Il Parkinson è una malattia neurodegenerativa e i sintomi motori tipici di questa condizione sono il risultato della morte delle cellule che producono e rilasciano la dopamina. Per questo motivo il paziente che ne è affetto perde gli automatismi, ovvero tutta la parte automatica dei movimenti come per esempio camminare, muovere le braccia mentre si cammina, girarsi nel letto, ecc. Negli ultimi anni è stato condotto uno studio[1], apparso su Neurorehabilitation and Neural repair, che ha valutato 40 pazienti, in stadio intermedio di malattia, seguiti per due anni e sottoposti ad uno specifico trattamento di riabilitazione per la cura delle problematiche legate alla malattia di Parkinson. Lo studio ha dimostrato che dopo due anni i pazienti che si erano sottoposti a questo protocollo mostravano una riduzione nella progressione dei sintomi, a fronte di un minor uso di farmaci.
“I pazienti coinvolti nello studio, tutti ricoverati presso il nostro centro, sono stati sottoposti ad un trattamento denominato MIRT – Multidisiclinar Intensive Rehabilitation Tre¬atment – un percorso multidisciplinare, intensivo e personalizzato riconosciuto a livello mondiale. – spiega Frazzitta – Alla fine dello studio abbiamo assistito ad un vero e proprio miglioramento clinico dei pazienti che erano diventati più autonomi, presentavano sintomi motori meno gravi e di conseguenza una migliore qualità di vita. Questo ci fa ipotizzare, quindi, che il metodo MIRT possa avere un effetto neuroprotettivo rallentando la progressione dei sintomi motori”.

Consegna: Prosegui il brano sulla riabilitazione nel Parkinson con il metodo MIRT, ripartendo subito dopo l'ultima frase riportata.

[Voci tratte da una fonte di dati]
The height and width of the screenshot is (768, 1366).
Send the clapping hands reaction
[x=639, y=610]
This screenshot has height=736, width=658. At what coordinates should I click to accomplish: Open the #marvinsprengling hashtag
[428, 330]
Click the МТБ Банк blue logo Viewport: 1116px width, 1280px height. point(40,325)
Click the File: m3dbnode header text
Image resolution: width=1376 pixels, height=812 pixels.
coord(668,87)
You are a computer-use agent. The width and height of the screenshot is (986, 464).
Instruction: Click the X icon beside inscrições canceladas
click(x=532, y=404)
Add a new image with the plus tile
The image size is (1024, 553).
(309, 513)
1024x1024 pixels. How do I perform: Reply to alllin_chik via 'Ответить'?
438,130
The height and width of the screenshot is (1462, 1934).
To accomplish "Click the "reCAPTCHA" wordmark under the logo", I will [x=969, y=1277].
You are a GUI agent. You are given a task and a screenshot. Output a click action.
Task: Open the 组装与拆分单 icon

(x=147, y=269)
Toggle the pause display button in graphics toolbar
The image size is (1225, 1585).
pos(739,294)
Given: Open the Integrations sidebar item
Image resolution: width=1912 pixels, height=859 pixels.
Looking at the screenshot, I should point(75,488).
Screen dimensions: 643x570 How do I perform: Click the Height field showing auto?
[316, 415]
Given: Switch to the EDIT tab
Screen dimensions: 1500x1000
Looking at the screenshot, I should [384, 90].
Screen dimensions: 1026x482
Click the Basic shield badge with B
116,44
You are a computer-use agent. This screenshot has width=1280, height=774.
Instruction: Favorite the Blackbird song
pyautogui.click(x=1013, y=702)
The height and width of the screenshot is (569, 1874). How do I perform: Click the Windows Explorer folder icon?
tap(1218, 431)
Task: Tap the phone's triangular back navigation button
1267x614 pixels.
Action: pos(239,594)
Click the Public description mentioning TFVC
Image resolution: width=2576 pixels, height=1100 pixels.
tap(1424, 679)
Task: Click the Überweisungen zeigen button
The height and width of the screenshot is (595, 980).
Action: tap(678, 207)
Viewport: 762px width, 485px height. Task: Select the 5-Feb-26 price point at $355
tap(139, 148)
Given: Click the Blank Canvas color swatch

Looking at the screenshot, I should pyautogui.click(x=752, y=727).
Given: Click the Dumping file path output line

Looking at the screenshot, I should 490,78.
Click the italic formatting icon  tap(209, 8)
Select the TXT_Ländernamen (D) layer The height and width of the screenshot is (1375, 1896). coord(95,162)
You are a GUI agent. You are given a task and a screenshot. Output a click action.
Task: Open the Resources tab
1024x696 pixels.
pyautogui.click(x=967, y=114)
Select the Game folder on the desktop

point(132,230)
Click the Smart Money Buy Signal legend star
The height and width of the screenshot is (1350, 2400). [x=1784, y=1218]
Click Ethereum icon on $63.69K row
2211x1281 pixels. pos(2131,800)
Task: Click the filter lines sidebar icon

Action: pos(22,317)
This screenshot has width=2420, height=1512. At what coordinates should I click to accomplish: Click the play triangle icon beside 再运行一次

Risposta:
IL MIRT, ideato e realizzato dal dottor Frazzitta e i suoi collaboratori presso l’Ospedale Moriggia Pelascini di Gravedona ed Uniti, un’eccellenza italiana nella riabilitazione della MP, è un percorso unico nel suo genere che prevede un ricovero di 30 giorni durante il quale i pazienti vengono sottoposti a sedute di movimento aerobico – quindi senza fatica – dalle tre alle cinque ore al giorno dal lunedì al sabato. Inoltre il protocollo, oltre al classico trattamento front-to front con fisioterapisti, prevede l’utilizzo di device come ad esempio il ‘treadmill’ (tapis roulant) per potenziare l’efficacia dei ‘cues’ (o stimoli esterni) visivi e uditivi sui meccanismi di ri-apprendimento, la realtà virtuale e la robotica come ad esempio il Lokomat per i pazienti con gravi problemi di deambulazione.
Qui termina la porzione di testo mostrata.